Even though his strikeout percentage has decreased slightly each season, he needs to work on making more contact. An article on cites a scout’s take on Carter’s swing: “Obviously he profiles as a 1B with the huge power potential but he may set new records for strikeouts that even Adam Dunn can’t live up to. He is a dead red bat. He can handle the fastball and even some mistakes with other offerings but they have to be up.”

The scout also followed up, in the same article, with the prediction that he could easily see Carter mashing 35 home runs a year, so the A’s and fantasy owners will have to live with the all or nothing approach.

The other aspect of Carter’s game which could hurt him a bit, particularly this year, is is his below average defensive ability. Better glove work from Carter would give him an edge, though with the collection of players Oakland could run out at first base, it may not matter.

Daric Barton may be a decent fielder at first, but he’s been a bust otherwise. ISO’s in the low to mid 100’s don’t really fill the criteria managers look for in a first basemen.

Especially in a lineup that doesn’t have a single bona fide power hitter, Carter may be able to fill that void.

Even if Carter seems like a home run hitter and nothing else, he still received the honor from the Minor Leagues as the best hitter of the year, so he’s certainly grabbing the attention of more than just Oakland fans.

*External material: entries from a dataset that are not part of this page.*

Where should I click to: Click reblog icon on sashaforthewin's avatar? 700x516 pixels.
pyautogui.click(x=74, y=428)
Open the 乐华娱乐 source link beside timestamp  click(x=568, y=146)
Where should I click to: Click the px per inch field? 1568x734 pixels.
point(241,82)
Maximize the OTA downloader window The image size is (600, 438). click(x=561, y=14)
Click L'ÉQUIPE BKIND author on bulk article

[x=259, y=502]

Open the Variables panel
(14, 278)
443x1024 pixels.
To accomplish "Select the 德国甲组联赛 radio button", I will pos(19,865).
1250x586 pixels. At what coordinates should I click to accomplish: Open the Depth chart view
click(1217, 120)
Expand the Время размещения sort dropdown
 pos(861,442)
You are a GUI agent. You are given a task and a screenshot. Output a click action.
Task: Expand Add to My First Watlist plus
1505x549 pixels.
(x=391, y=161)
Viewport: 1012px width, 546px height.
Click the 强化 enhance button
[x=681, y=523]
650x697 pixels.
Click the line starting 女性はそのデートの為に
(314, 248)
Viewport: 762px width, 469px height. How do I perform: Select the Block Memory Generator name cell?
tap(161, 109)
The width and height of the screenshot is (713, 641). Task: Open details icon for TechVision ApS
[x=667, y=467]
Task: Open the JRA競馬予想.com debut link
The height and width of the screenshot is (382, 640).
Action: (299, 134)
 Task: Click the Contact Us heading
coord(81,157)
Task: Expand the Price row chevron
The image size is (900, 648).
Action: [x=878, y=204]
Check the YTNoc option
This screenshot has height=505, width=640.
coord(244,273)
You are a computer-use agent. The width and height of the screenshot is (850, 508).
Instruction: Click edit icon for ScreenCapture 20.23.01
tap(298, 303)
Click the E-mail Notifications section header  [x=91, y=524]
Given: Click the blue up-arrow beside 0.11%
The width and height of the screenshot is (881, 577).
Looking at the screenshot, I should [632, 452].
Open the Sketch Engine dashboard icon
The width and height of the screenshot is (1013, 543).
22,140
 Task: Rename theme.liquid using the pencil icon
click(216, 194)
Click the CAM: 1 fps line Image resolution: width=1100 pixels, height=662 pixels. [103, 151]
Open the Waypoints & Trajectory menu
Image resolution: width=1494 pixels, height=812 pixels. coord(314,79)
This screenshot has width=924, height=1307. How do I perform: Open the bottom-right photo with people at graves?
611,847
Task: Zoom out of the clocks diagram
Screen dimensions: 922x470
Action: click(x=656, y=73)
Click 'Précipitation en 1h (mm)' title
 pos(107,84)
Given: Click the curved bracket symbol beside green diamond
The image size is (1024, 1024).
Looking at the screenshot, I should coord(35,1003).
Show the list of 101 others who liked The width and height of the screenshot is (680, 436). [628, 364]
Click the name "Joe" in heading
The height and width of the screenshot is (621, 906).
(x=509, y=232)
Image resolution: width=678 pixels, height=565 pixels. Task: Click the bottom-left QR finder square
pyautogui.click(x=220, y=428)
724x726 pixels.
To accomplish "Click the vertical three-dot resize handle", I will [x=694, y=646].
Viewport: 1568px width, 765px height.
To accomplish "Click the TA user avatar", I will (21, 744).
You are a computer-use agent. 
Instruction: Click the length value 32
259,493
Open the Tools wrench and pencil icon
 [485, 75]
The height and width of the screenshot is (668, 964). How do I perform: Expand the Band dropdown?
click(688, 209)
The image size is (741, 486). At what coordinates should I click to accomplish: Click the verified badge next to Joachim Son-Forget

Frank Piliere of FanHouse recently released his top 100 prospects for 2010 and had Carter slotted 26th overall. He had this to say: “Carter absolutely bashed his way into this spot. He followed up his massive 39-homer 2008 campaign by slugging 28 more between Double-A and Triple-A in 2009. His strikeouts are somewhat of a concern, but the superb plate discipline and power should allow him to be an offensive force at first base.”

Carter’s game is simple: he strikes out a lot and he hits home runs. He had 118 HR in 2,047 at-bats, although more encouragingly, 92 of them were over the past three years.

We’ve seen examples of what those types of players can do: look at Chris Davis as a present failure and Ryan Howard as a success.

The A’s may have some great young pitching, but what do they have to look forward to in the lineup? Who will provide those fireworks every once in a while?

If Carter starts off fast in spring training, I really believe it will be him.

Carter could prove to be a nice later round gamble in fantasy drafts. Speaking to the Rotoprofessor a few days ago about my current keepers in a fantasy league, I told him that if I had two fringe hitters and one of them played first base, I’d most likely not choose the first basemen.

First base is deep, and players like Carter—success or not—make it so.

I’ll be taking a chance this year; will you?